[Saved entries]
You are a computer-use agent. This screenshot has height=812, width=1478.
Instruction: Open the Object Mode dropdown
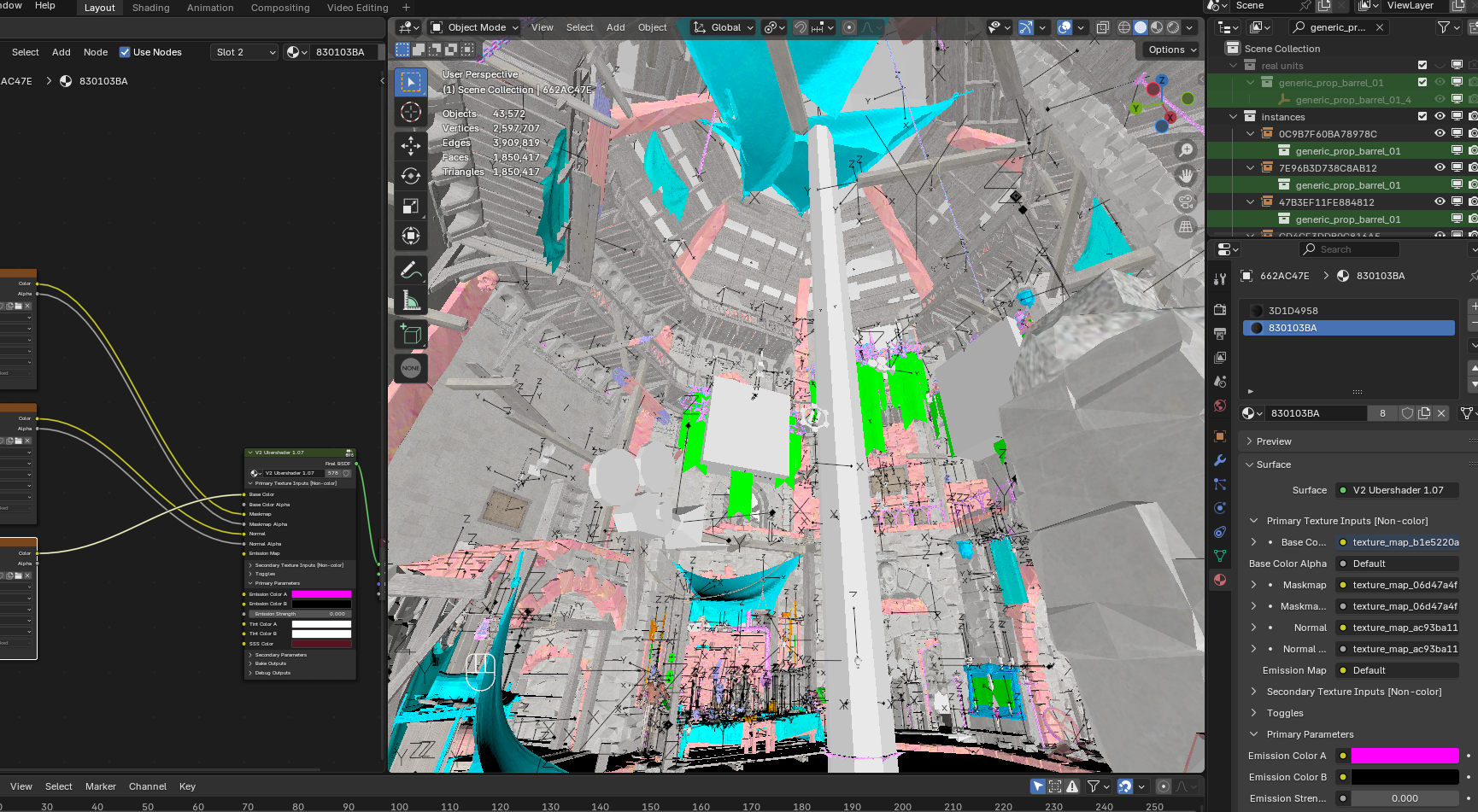pos(475,27)
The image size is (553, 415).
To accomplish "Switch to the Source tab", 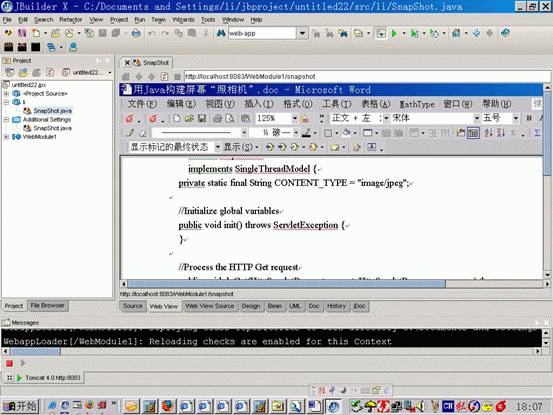I will pos(133,306).
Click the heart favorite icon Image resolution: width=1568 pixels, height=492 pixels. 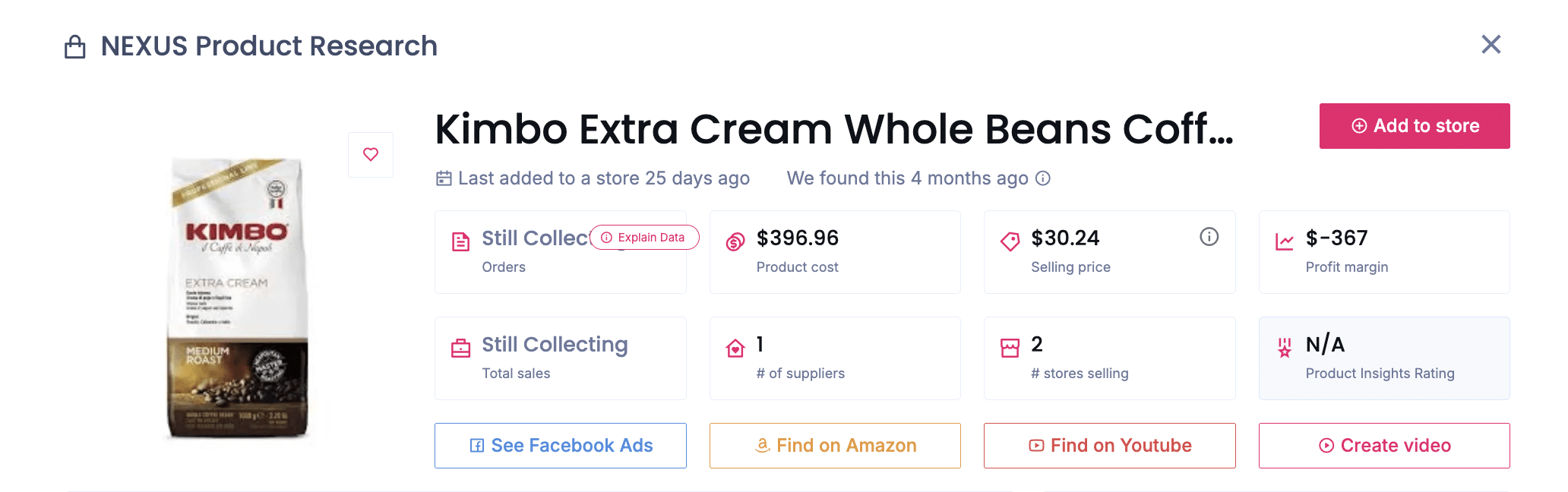371,155
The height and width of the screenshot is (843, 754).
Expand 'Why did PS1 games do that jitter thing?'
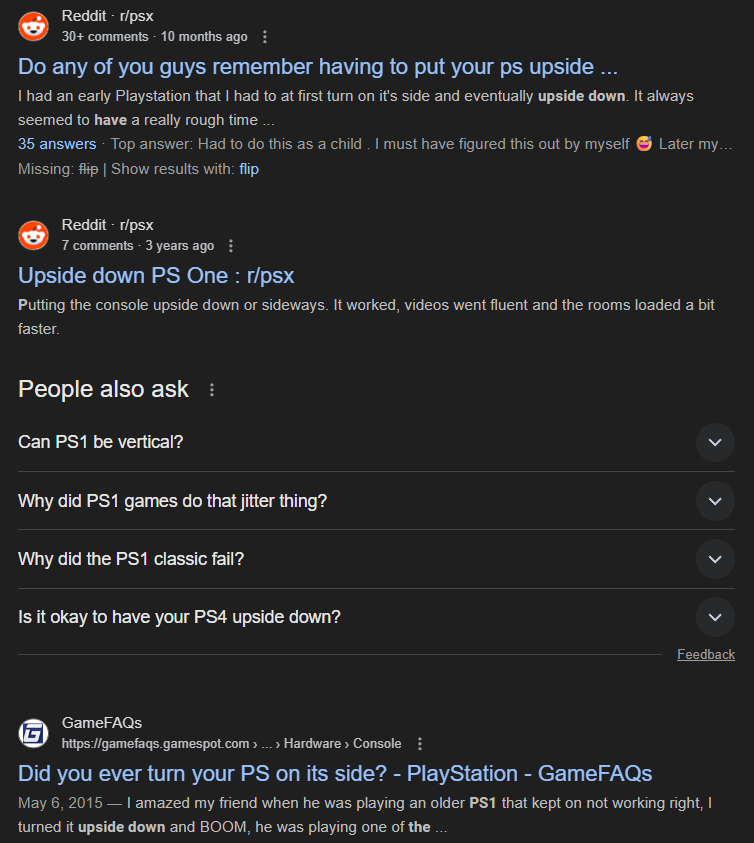(715, 501)
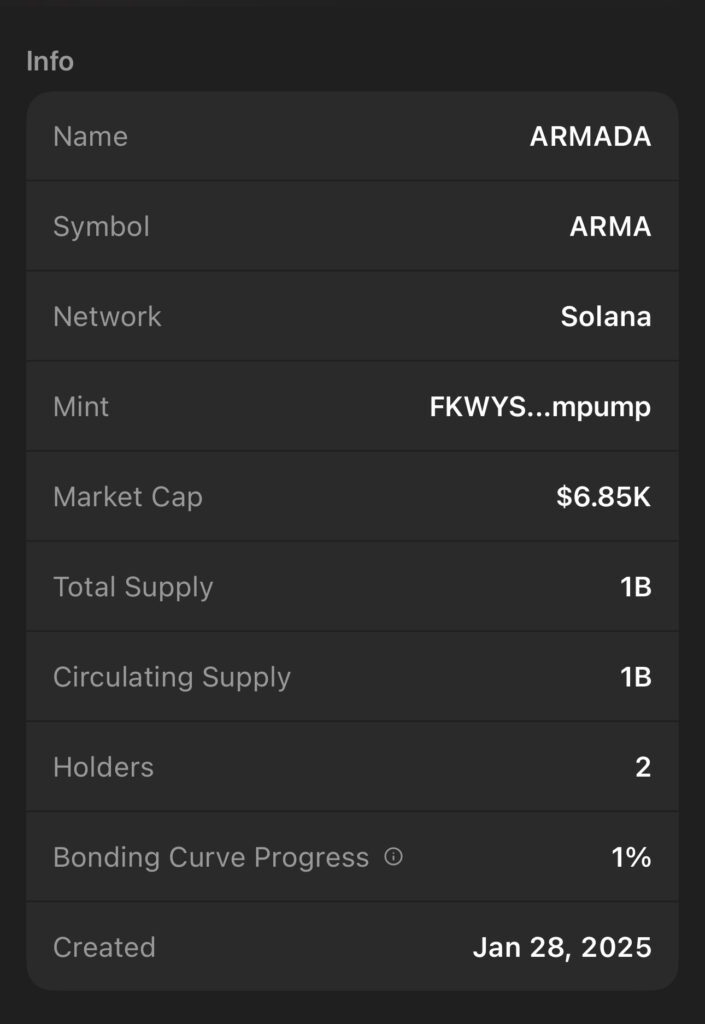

Exercise details —
Above are the records. How many of their lines hold "screenshot"? Answer with the number alone.

Result below —
2